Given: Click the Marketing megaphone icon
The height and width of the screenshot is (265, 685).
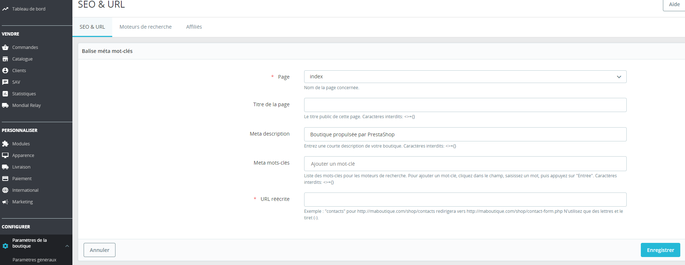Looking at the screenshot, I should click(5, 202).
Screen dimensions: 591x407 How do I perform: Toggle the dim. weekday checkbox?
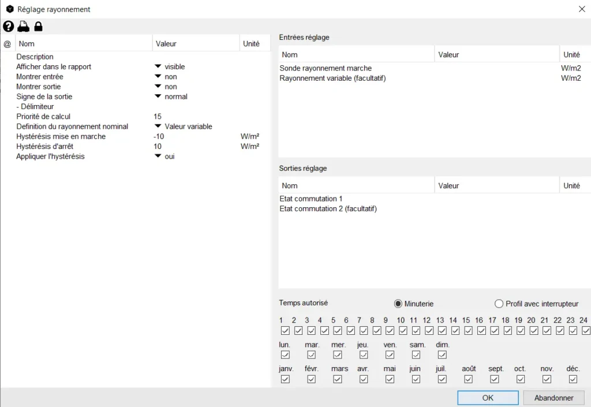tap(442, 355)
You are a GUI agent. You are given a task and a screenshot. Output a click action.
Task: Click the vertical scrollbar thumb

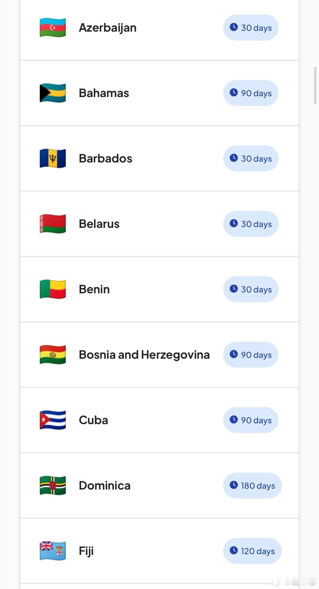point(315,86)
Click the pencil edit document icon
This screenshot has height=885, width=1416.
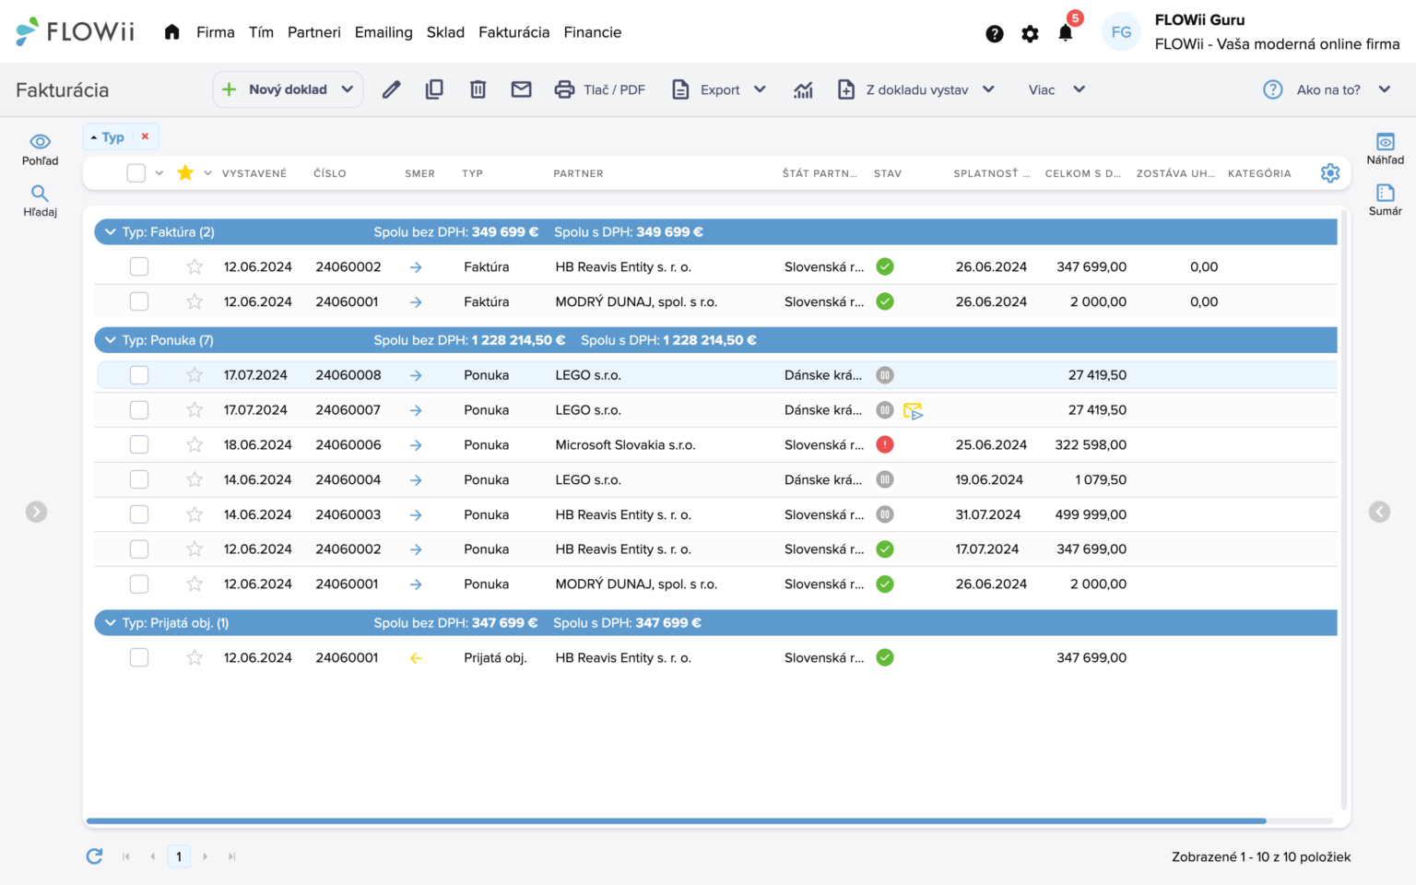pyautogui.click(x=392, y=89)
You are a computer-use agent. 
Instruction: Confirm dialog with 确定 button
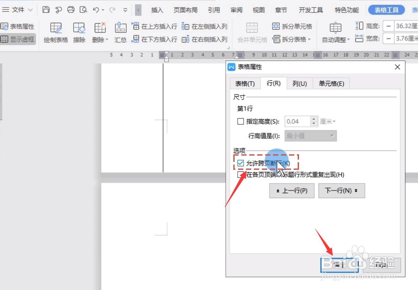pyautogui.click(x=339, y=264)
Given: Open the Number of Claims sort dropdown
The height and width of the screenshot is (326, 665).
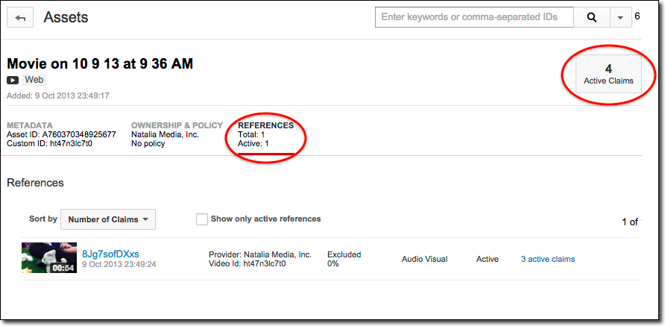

┄┄┄┄┄┄┄┄┄┄

### What you are asked to do
The line containing "Given: Open the" marks the start: set down exactly that line and every line after it through the last line of the data, without any pictures.

### Solution to the problem
Given: Open the Number of Claims sort dropdown
The height and width of the screenshot is (326, 665).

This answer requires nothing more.